A Rodello un seminario esplora il legame tra ecosistemi forestali e viticoltura sostenibile nelle colline Patrimonio Unesco
Chi produce vino nelle Langhe lo sa: il territorio è tutto. Ma forse non tutti hanno riflettuto abbastanza sul ruolo che i boschi giocano nella salute dei vigneti. Il prossimo 22 novembre, al Teatro di Rodello (CN), se ne parlerà in modo approfondito durante una giornata dedicata proprio a questo: il rapporto tra foreste, vigne e comunità locali.
L’iniziativa nasce dalla collaborazione tra l’Associazione Turismo in Langa e Langa Silvatica – I Want to be Tree ODV, con il supporto della Strada del Barolo e grandi vini di Langa e il patrocinio del Comune di Rodello.

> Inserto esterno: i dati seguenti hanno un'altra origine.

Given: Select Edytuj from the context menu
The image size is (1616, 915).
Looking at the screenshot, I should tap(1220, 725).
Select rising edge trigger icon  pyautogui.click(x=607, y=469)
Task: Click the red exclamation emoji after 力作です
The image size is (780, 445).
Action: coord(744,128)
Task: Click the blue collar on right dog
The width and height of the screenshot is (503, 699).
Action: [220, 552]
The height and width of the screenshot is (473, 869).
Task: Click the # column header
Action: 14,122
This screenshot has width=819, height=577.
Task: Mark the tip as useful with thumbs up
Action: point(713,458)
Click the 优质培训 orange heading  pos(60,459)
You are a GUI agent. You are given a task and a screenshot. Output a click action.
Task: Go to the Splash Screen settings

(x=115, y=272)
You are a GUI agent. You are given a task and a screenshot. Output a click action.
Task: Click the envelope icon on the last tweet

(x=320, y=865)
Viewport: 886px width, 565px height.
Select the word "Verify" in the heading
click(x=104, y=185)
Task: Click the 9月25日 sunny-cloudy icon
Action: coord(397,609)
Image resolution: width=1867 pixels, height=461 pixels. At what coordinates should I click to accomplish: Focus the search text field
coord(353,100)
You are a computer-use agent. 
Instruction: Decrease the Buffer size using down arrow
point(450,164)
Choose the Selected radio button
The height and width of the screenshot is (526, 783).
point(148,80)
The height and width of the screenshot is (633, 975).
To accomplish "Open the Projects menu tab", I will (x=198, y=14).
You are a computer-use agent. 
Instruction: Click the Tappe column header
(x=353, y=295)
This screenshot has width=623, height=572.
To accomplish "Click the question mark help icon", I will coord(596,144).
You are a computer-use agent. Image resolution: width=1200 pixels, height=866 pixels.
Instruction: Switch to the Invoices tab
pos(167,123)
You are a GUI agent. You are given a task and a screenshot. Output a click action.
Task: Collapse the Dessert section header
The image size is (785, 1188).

La mattina: il bosco come alleato del vigneto
Il primo appuntamento, dalle 10.00, si intitola “Il bosco fa bene al vino” ed è pensato soprattutto per aziende vitivinicole ed enologi, ma aperto a chiunque sia interessato.

Dopo i saluti istituzionali di Franco Aledda (sindaco di Rodello), Emanuela Bolla (vicedirettrice di Strada del Barolo) e Fabrizio Rapallino (consigliere di Fondazione CRC), si entrerà nel merito con la presentazione del progetto “Oasi delle Terrazze”. L’obiettivo? Acquistare 4 ettari di bosco a Lequio Berria per proteggerli dall’agricoltura intensiva e trasformarli in un bene collettivo.
A seguire, Edmondo Bonelli, enotecnico e dottore in Scienze Naturali, spiegherà perché il bosco è fondamentale per le vigne: previene l’erosione del suolo, regola il microclima, trattiene l’acqua riducendo i rischi di siccità, favorisce la biodiversità e offre un controllo naturale dei parassiti. Senza contare il contributo alla qualità dell’aria e al sequestro di CO₂.
Chiuderà la mattinata Luca Borio, ricercatore in aracnologia dell’Università di Torino, che parlerà degli aracnidi del bosco e del vigneto come indicatori preziosi dello stato di salute dell’ecosistema.
Il pomeriggio: sfide climatiche e strategie di tutela
Alle 15.00 il focus si allarga: si parlerà dei boschi delle Langhe tra passato, presente e futuro, con particolare attenzione al cambiamento climatico.
Si inizia con Gianni Amerio, ideatore dell’AltraVia (il cammino da Torino a Savona), che racconterà come l’escursionismo possa valorizzare il patrimonio boschivo del territorio. Seguirà ancora Edmondo Bonelli con un intervento sulla storia e le peculiarità dell’ecosistema forestale langarolo, poi Martina Tarditi, agronomo, affronterà il tema degli interventi di salvaguardia in un clima che cambia, con uno sguardo critico sul greenwashing.

Chiuderà la parte teorica la Fondazione dei Santi Lorenzo e Teobaldo con “Forestiera delle Langhe”, progetto pilota di contrasto al cambiamento climatico attraverso lo sviluppo sostenibile.
Un workshop per agire insieme
Dalle 17.30, spazio alla partecipazione attiva: i facilitatori di Turismo in Langa condurranno un workshop per capire come cittadini, istituzioni e imprese possano contribuire concretamente alla gestione sostenibile dei boschi.
Al termine, un rinfresco per concludere la giornata in compagnia. Ingresso gratuito, con iscrizione consigliata visti i posti limitati.